Collect all lines below with the string "Pemerintah".

»»

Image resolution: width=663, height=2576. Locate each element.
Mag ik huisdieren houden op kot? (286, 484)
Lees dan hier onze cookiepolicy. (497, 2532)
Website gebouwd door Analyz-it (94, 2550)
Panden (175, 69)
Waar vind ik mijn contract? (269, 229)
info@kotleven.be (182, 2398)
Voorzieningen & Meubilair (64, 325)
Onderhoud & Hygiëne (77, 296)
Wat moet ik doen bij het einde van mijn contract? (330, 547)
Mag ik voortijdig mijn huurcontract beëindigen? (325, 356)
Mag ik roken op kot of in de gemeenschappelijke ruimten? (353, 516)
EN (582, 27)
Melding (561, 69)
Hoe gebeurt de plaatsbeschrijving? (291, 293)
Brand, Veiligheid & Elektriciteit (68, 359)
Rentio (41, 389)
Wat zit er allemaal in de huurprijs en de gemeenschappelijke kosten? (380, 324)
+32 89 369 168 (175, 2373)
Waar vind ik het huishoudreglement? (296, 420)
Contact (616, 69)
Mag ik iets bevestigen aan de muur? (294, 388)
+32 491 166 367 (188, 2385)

««
»»

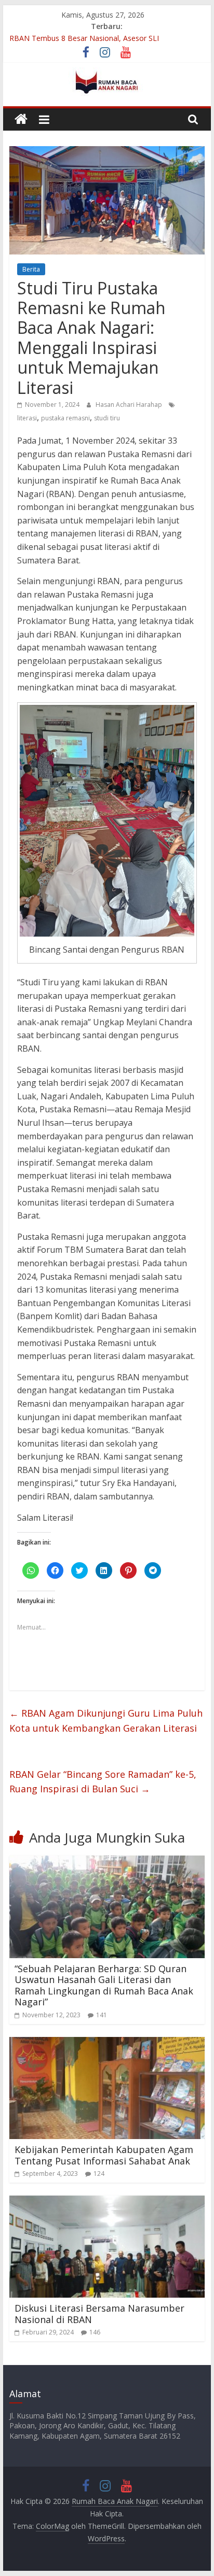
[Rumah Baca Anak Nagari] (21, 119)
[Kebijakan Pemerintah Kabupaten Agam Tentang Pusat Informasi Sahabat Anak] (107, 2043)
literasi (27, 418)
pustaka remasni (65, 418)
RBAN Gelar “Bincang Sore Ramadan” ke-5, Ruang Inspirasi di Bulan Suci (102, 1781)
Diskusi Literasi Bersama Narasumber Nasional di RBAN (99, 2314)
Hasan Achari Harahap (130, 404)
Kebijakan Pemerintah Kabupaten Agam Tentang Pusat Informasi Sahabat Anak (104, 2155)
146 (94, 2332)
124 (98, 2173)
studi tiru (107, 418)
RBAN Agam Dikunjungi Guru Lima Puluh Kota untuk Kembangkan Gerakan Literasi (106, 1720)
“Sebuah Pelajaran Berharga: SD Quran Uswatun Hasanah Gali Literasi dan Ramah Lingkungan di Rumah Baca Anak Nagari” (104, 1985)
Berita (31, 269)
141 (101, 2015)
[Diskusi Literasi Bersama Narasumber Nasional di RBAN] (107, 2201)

««

FINISHED TASK
[Kebijakan Pemerintah Kabupaten Agam Tentang Pusat Informasi Sahabat Anak] (107, 2043)
Kebijakan Pemerintah Kabupaten Agam Tentang Pusat Informasi Sahabat Anak (104, 2155)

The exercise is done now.